__About this exercise__
Could you write out exactly, and only, the lines from the one containing "Task: Click the black" through the last line of the data, leaving out all pictures?

Records from a collection
»»
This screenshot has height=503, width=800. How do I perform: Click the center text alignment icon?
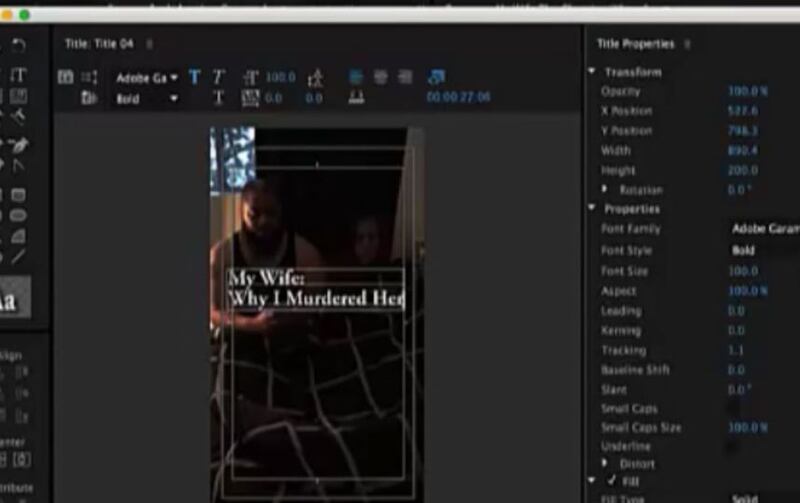coord(380,77)
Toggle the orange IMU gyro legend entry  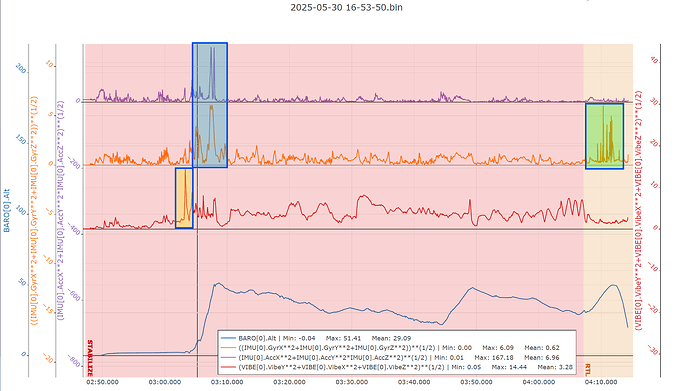click(390, 347)
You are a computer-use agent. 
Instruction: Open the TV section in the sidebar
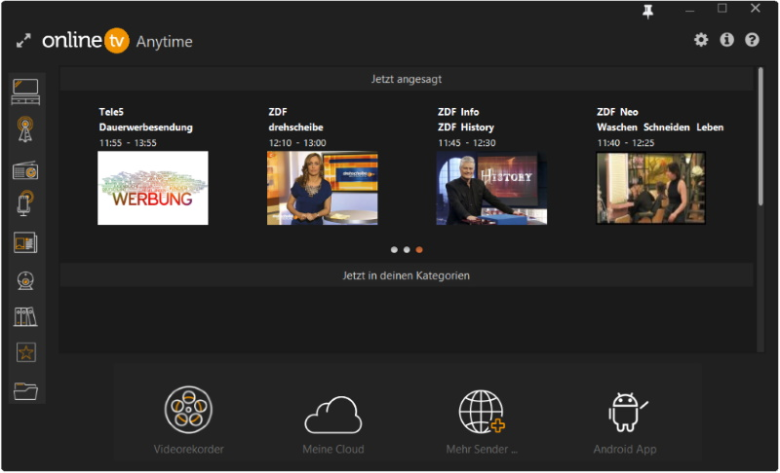[x=25, y=92]
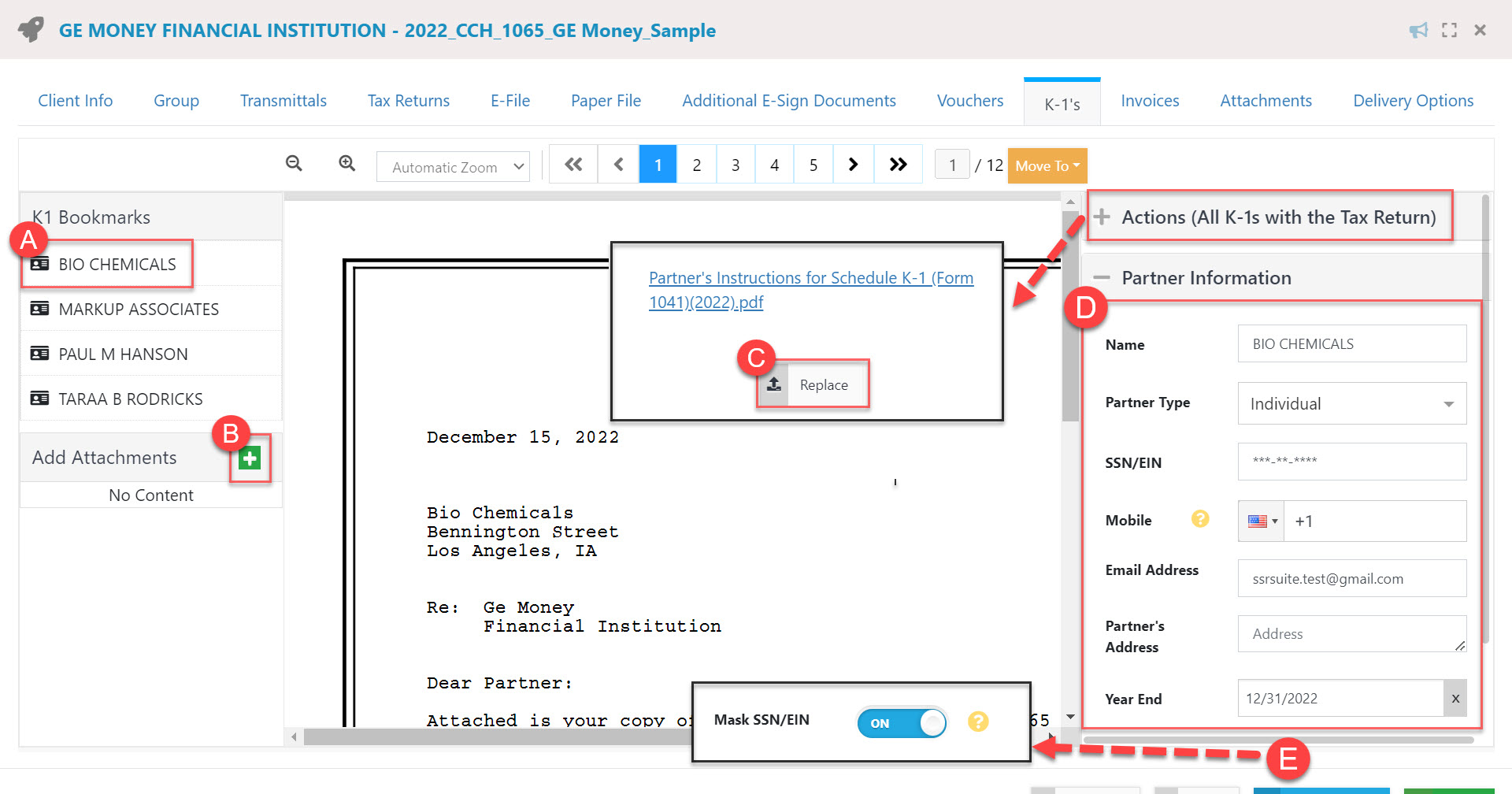This screenshot has width=1512, height=794.
Task: Collapse the Partner Information section
Action: coord(1102,278)
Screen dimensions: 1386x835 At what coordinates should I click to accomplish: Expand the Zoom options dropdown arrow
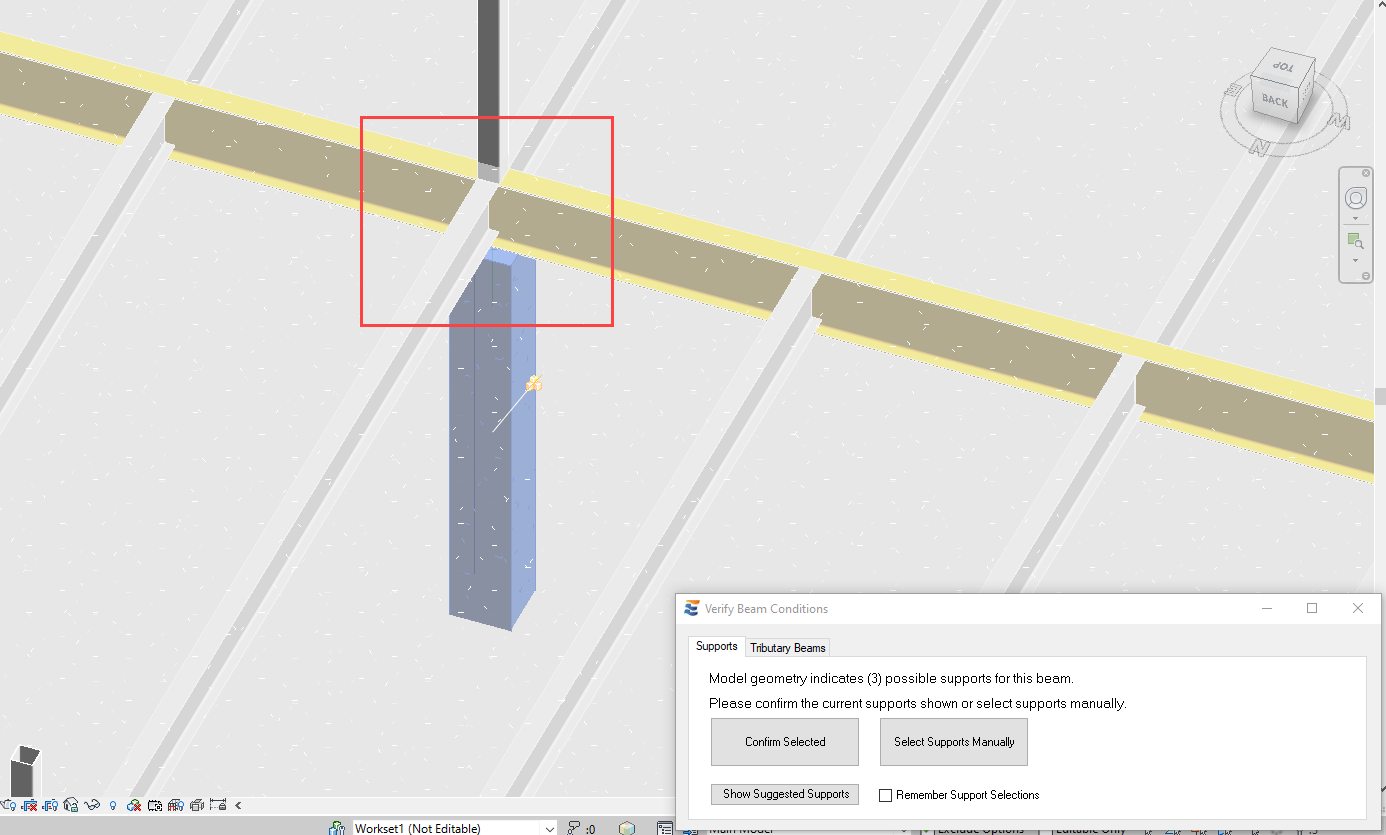click(1356, 260)
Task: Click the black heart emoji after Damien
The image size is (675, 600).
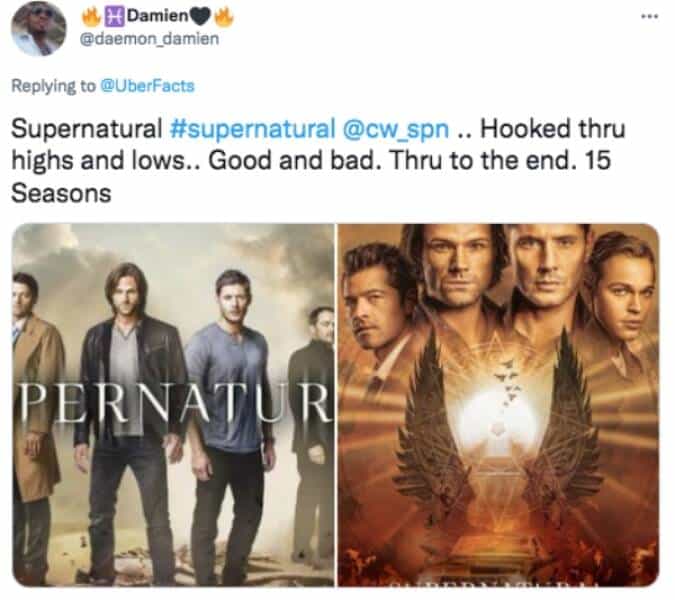Action: coord(201,17)

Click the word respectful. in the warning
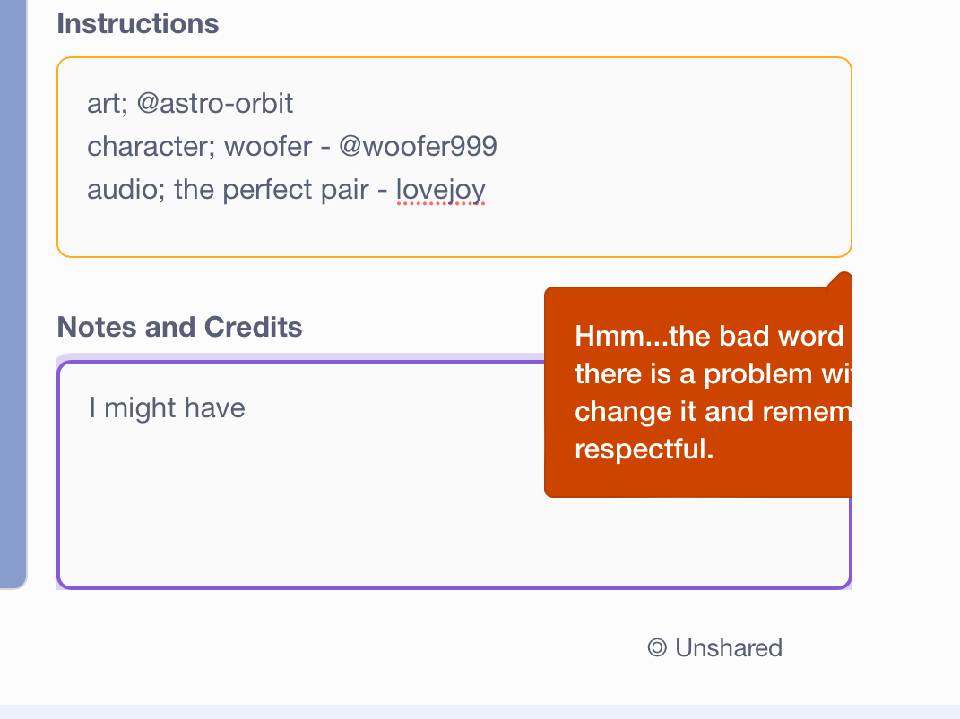pyautogui.click(x=644, y=450)
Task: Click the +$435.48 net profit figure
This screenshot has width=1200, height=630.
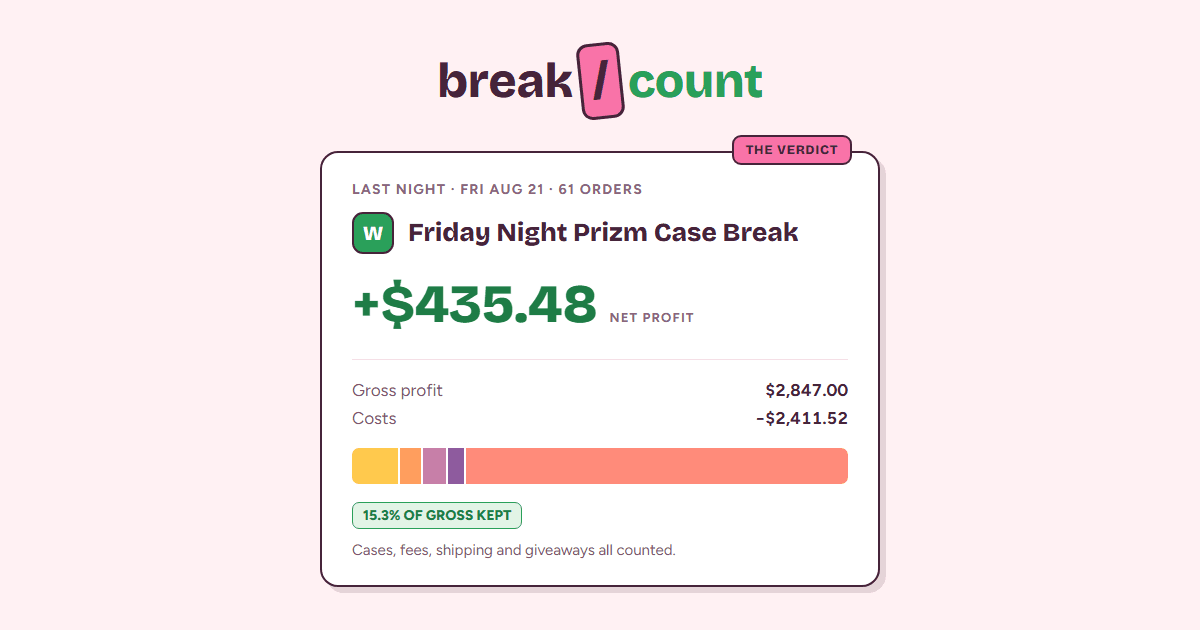Action: point(475,304)
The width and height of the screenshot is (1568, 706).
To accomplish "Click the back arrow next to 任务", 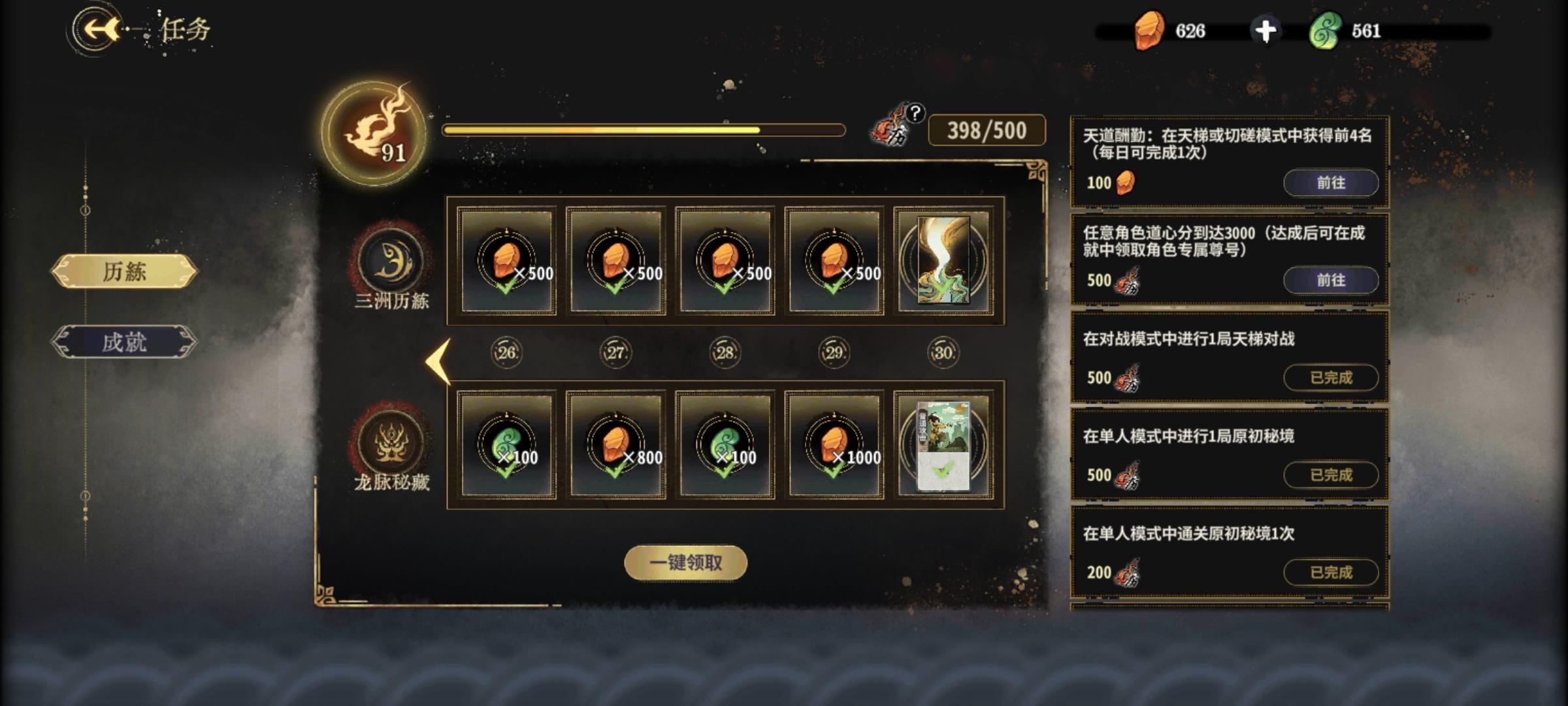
««
__Answer box__
Task: Click the black heart emoji after Damien
The image size is (675, 600).
Action: coord(201,17)

Click the word respectful. in the warning
pyautogui.click(x=644, y=450)
Task: Click the +$435.48 net profit figure
This screenshot has width=1200, height=630.
Action: point(475,304)
The width and height of the screenshot is (1568, 706).
To accomplish "Click the back arrow next to 任务", 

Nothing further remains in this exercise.